Per CNN, millions of Americans traveling this holiday weekend are being greeted by unprecedented prices at the gas pump.
The national average for regular gasoline rose to a fresh record of $4.62 a gallon on Monday, according to AAA. That’s up by a penny from Sunday and 44 cents more expensive than a month ago. More on this story on CNN.com
Saving money on gas is more than simply knowing where to fill up – it also helps to know when to fill up.
Overall, gas prices tend to be lowest at the start of the typical workweek, on Monday and Tuesday (unless it’s a holiday), said GasBuddy’s lead petroleum analyst Patrick De Haan in an interview with NewsNation.
De Hann emphasized that starting Wednesday, prices tend to rise until they reach their most expensive time during the week, usually Friday or Saturday.
Is it because the weekend is considered playtime for most ‘9 to 5’ work folks and they’re more likely to pay a few cents more per gallon because they’re in a better mood?
Is it because the weekend is the ideal time for most people to get chores done, including filling up?
“If I had to venture a guess, energy markets are closed over the weekend, but they’re open Monday through Friday,” De Haan told NewsNation . “By the time the weekend rolls around, (gas stations) may be passing around any increases that happened earlier in the week.”
“They’re also less likely to lower prices at the onset of the weekend because a lot of people fill up on the weekend, so there’s less of an incentive,” De Haan added.
Oil is the key ingredient in gas and its prices are always fluctuating. As a result, gas prices mimic price swings in oil. If gas stations notice the price of oil rising as the week goes on, they’ll subsequently raise their rates on gas in order to stay profitable and/or mitigate any losses.
HOWEVER, gas pricing isn’t an exact science so Monday isn’t always the cheapest day of the week (i.e. 100 percent of the time). It really depends on what’s happening in the oil markets on any given day.
According to D Haan, most gas stations change their prices a few times a week. And at volatile times, a station might change its prices several times daily, especially if the competing gas station down the street continues to raise its prices.

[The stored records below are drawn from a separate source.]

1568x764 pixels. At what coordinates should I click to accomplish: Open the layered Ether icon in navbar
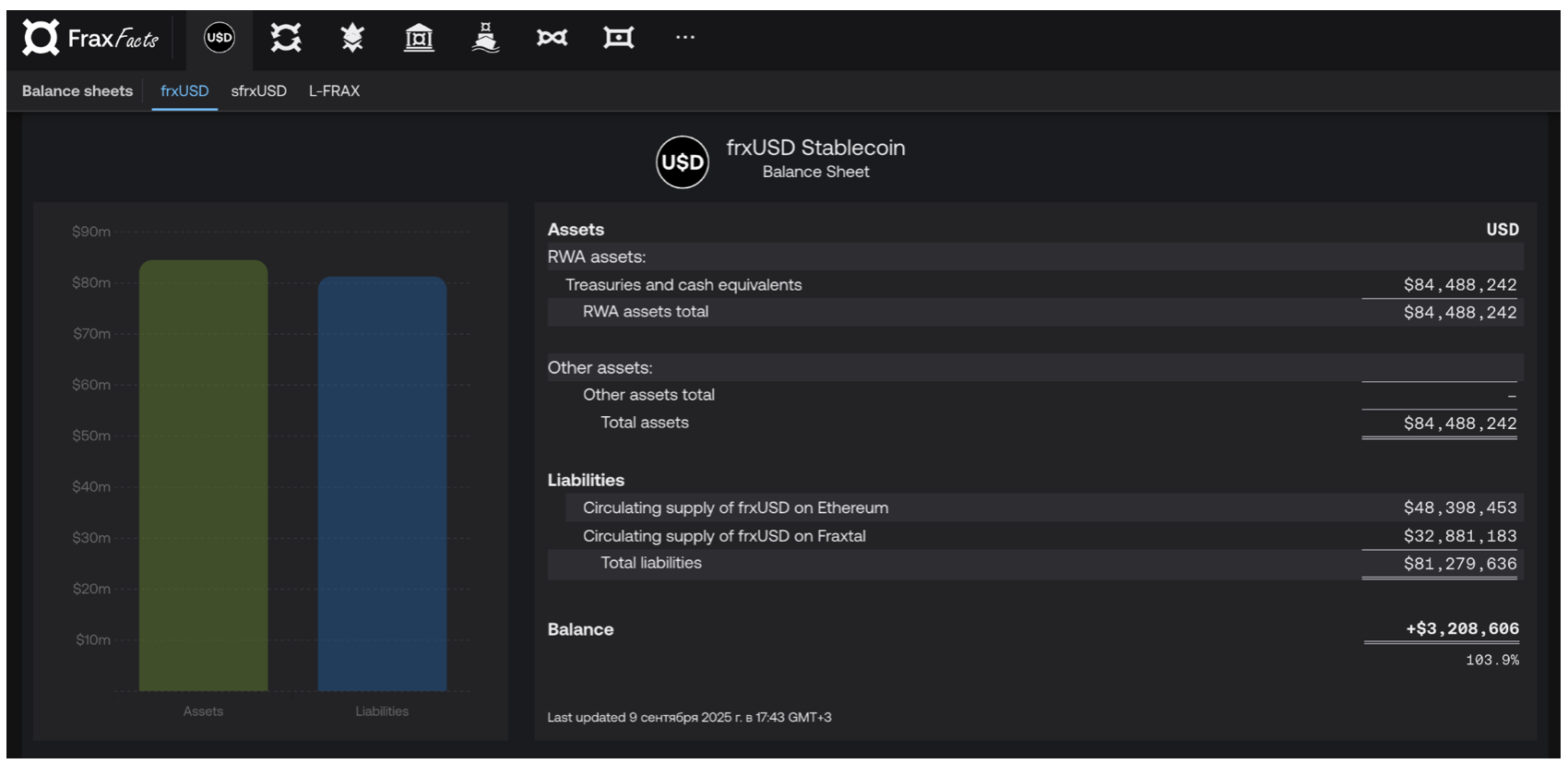[x=352, y=38]
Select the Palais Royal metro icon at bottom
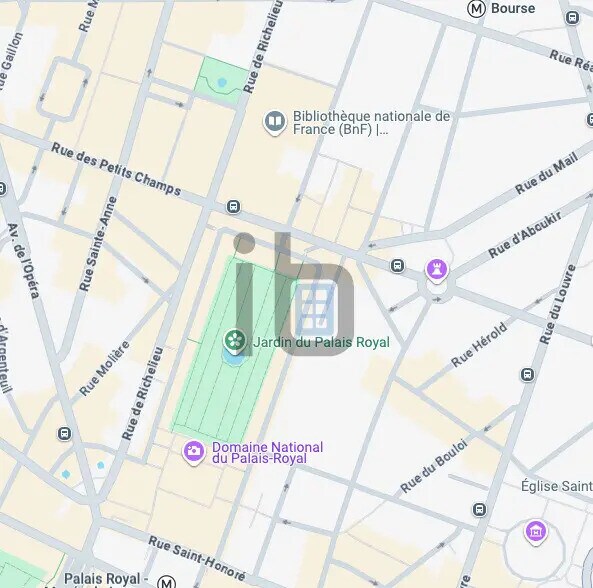Screen dimensions: 593x588 tap(166, 581)
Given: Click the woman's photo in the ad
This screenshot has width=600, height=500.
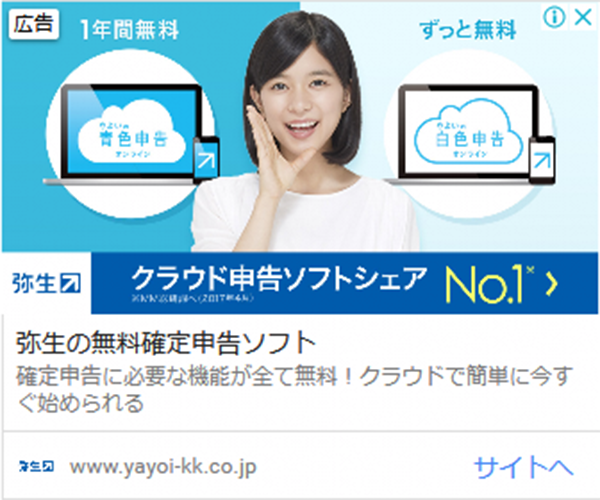Looking at the screenshot, I should coord(304,132).
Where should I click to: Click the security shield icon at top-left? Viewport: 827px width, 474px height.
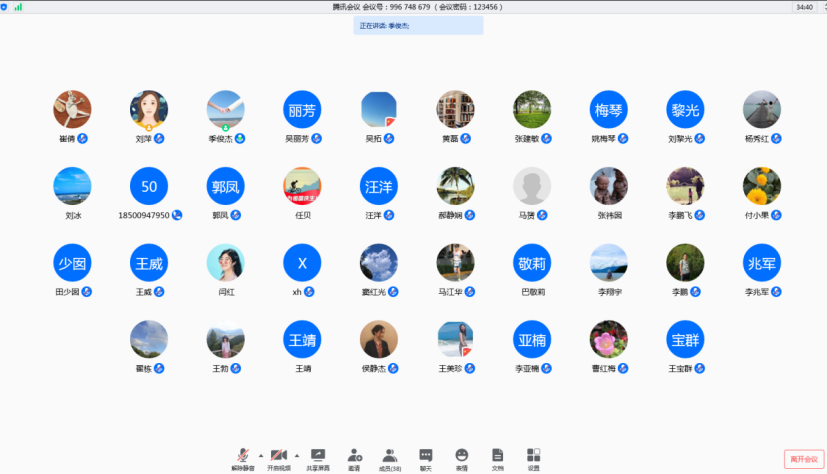click(x=5, y=7)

Have you driven by a gas station more than once a day and noticed a price change?
“One tip is to always shop around. Prices can vary significantly from block to block,” De Haan said. “You can save $100 or even $200 to $300 over the course of the year if you’re paying attention.”
Perhaps it wouldn’t hurt to a) fill up on a non-holiday Monday or on Tuesday mornings because gas, in the long run, is still more than likely to be cheapest on those days and b) use Gas Buddy to locate nearby gas stations that are a little slow to increase their rates following spikes in the price of oil.